The Revolution Was Televised
September 20, 2012 10:00 am
By: Frankie Williams
What is important in this day and age? Content is fleeting. Divorce rates are high. Jobs are insecure. Conversations are often done remotely, and when done over dinner, tend to be interrupted by texting. Perhaps it’s actually the gadget that is most important — its glow of connection, ongoing distraction, promise of more. But what if that light were to be taken away? What would we ever do with our time? In what direction would we go?
Enter the long-awaited series, Revolution (NBC, Mondays at 10 P.M.), J.J. Abrams’ latest dramatic sci-fi offering created by Erik Kriptke, who brought us Supernatural, which premiered in 2005 on the WB. Revolution‘s premise: what would the world be like void of electricity? In the first few moments, we get a taste — gadgets shut down, airplanes fall from the sky and interstates come to a standstill. And then — poof! — we are 15 years into the future, piecing together the members of the Matheson family amid a dystopic, post-apocalyptic world.
The pilot episode sets up the parameters: we have a family — Charlie, the hot, unflappable 20ish daughter/niece; Danny, her asthmatic younger brother; Maggie, their father’s new girlfriend after their mother died; and uncle Miles, a former military man, who is basically an action figure in the style of Jason Bourne, minus the programming — plus Aaron, the resident dweeby former-tech exec intellectual. After Danny is captured by evil militia men, the others must try to find him and bring him back, revealing a plot full of bandits, warlords and magical secret amulets that transmit electricity.
The Mathesons seem to evade much work on Revolution (and food, for that matter, though Charlie, who is naturally great with a bow and arrow, does fetch some water from an idyllic lake). We glimpse a few people tending to a garden bed (made from a Prius!), but it appears to be the kind of gardening one does for leisure, not survival. Maybe a world without electricity isn’t so bad after all — or not so far from a weekend in the mountains, unplugged and without one’s iPad.
Jon Favreau, a producer of the show, directed the pilot, and he adeptly (if not boringly) treats the content like a Western, but I wonder if Revolution couldn’t benefit a bit more from Favreau’s whimsy and humor (he certainly made us laugh with him in Swingers and at Robert Downey Jr. in Iron Man). As implausible a conceit as Revolution is, it is a compelling one. But for civilization to go black during the heydey of Google (character Aaron, a former Google-exec, once had $80 million in the bank and was probably a Les Savy Fav fan), there seems to be a lack of any real wonder in the world. Perhaps all the ingenuity died off when young creatives, too stubborn to leave the cities, learned that they were destined to perish.

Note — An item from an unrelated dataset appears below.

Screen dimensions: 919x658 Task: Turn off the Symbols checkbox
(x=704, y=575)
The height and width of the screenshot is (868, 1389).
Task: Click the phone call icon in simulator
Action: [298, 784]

In the Revolution world some propenents of the city are still intact: fashion and vanity still seem to be important (everyone looks great in their well-broken-in leather jackets and boots), and because leisure is apparently abundant, showers are presumably still taken in pastoral lakes, revitalizing shampoo and face moisturizers included. And not only is socializing in old churches still very hip, but Cheesecake Factory-decor is still very much in fashion. But in a world of science fiction, awe needs to trump credibility. Generally, if the devices used to feed the tale are wonderful and insightful, the viewer doesn’t really care if it’s plausible — it is merely one possibility in a world that was not only impossible yesterday, but didn’t exist. This should be Revolution’s biggest goal going forward — if not awe used as the proponent to spin the tale, then insight into the hardships of people in a post-apocalyptic world.
But life in post-apocalyptica doesn’t seem to be all that hard on Revolution, just different and quasi-reminiscent of a day and age when things where done on horses, settled with swords, and “magic” dwelled inside amulets. Piggybacking on the popularity of The Hunger Games will only get you so far before you have to dig down, do some hard work, and actually try to think about what the future might look like.
In the Revolution future, human connection (outside of some vague, corny notions of “family”) matters little more than it does now. Instead, connection is still tied to technology — this time an amulet that makes electricity possible, making computers run again. The most gifted and rare among us have access to a computer and modem.
(Revolution, Season 1, Episode 1 was consumed via Hulu on a 26″ Insginia Flatscreen with Roku box, connected wirelessly to the internet with lots and lots of commercial interruption.)